Friday, October 15, 2004

The World Wide Web Consortium and Tim Berners-Lee

W3C in 7 points

PDF copy here in case they delete the page...

I've used this list in four of my five most recent projects as a memory jogger for people, usually during the start-up phase when we are looking at the systems architecture and high-level design of the system we are building. I think it is a good organising slide - after all you have to start somewhere, even when your company provides a template Word document to get around the "blank sheet of paper" problem.

Tim Berners-Lee's original proposal for the CERN web used to be on the W3C site in the late '90s but I haven't been able to find it there for some years now.
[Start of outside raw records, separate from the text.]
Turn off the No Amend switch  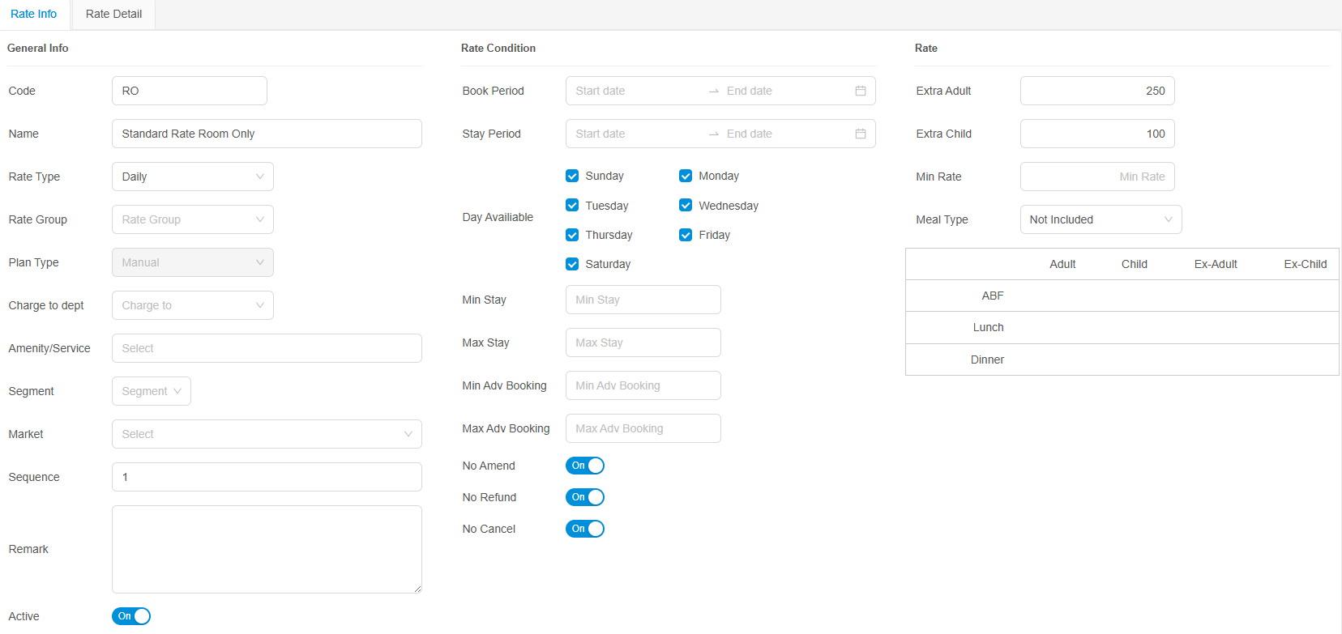point(584,466)
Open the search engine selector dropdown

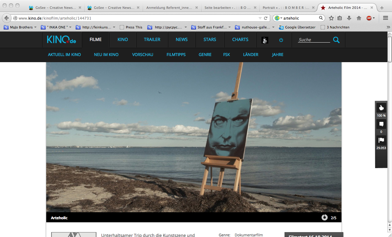[278, 18]
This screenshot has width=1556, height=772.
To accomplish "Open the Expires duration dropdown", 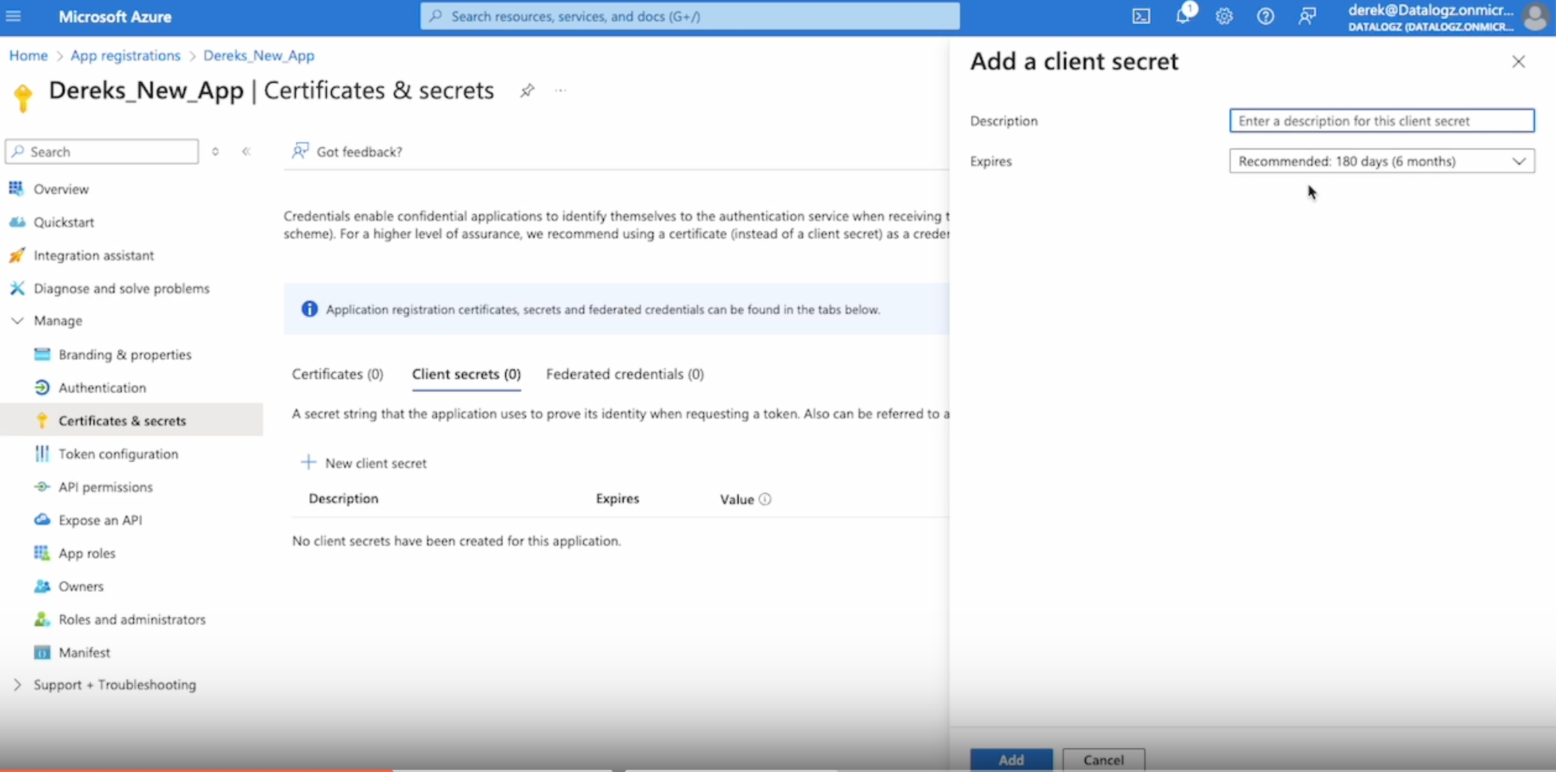I will pos(1381,161).
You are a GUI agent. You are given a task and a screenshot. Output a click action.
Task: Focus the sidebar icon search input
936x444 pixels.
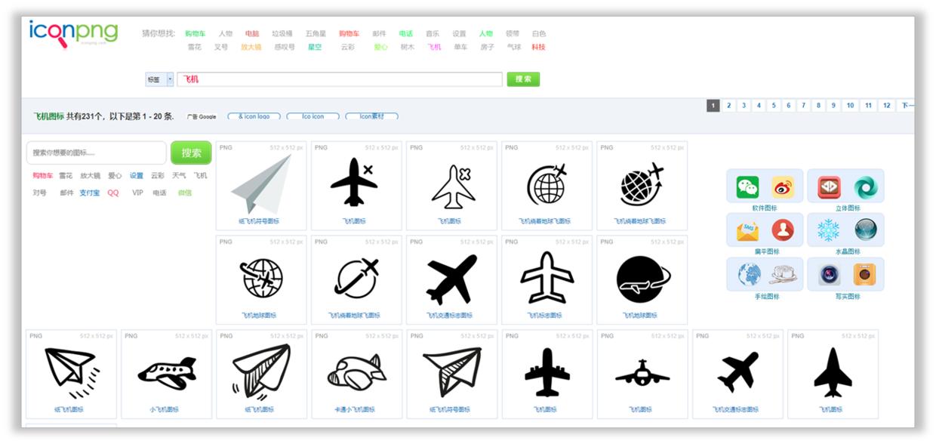97,153
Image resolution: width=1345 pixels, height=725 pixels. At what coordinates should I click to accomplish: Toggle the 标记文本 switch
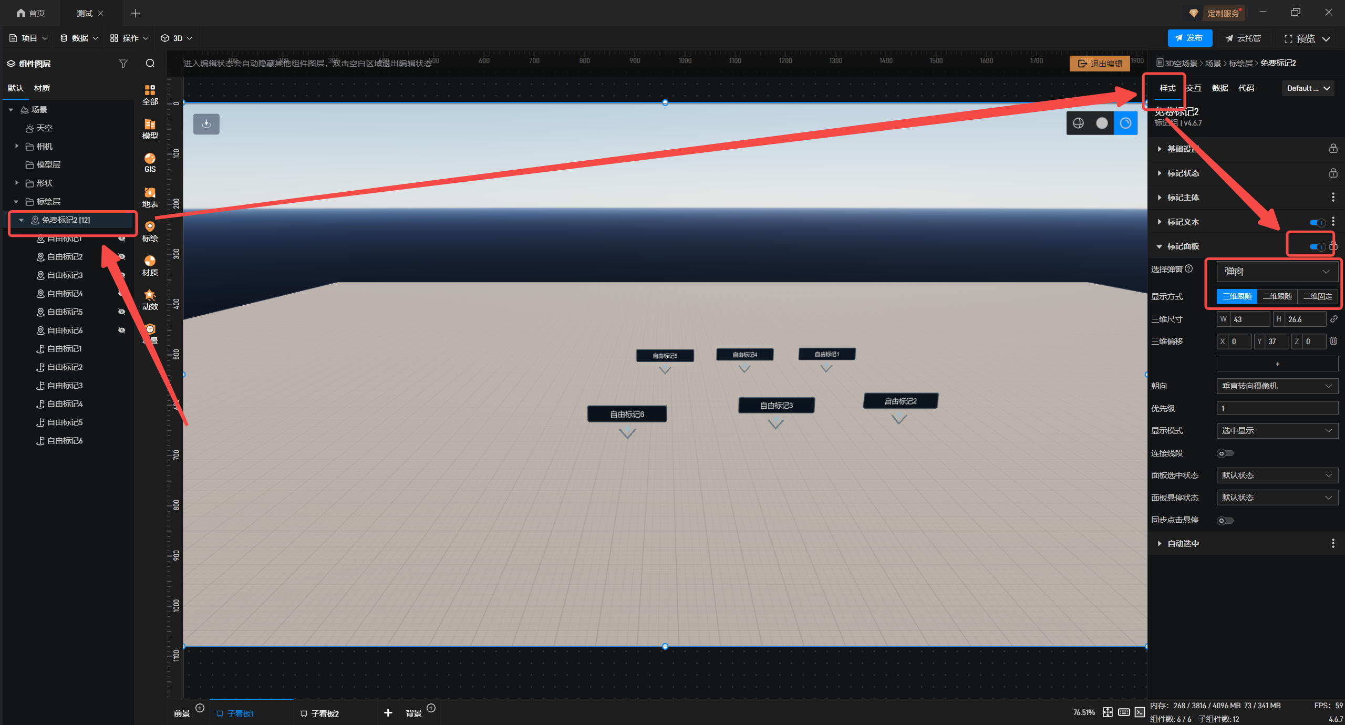[1317, 222]
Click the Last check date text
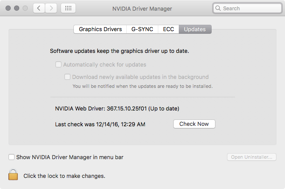 (x=100, y=124)
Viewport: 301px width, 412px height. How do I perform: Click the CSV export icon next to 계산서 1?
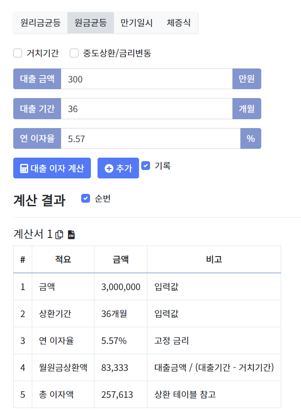point(71,234)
This is a fascinating document - truly visionary, short and succinct, and a rich vein of ideas to mine in future.

My company was one of the first with a public website in the UK. When Mosaic took off, I looked at the HTTP RFC and thought "Hmmm, he's really not so much innovating as glueing RFC 788 (for Simple Mail Transport Protocol) with its headers and message body onto the rcp addressing system ("rcp trabant:/home/jerry/foo"), and then writing a client to interpret the result based on content type...". So to me, the real genius of Tim Berners-Lee is in his communication skills and organisational capacity - in his ability to get his vision adopted globally via a consensus-driven approach - and in his approach - very PARC-like - of building tools he wanted to use and getting them out there for others to use too.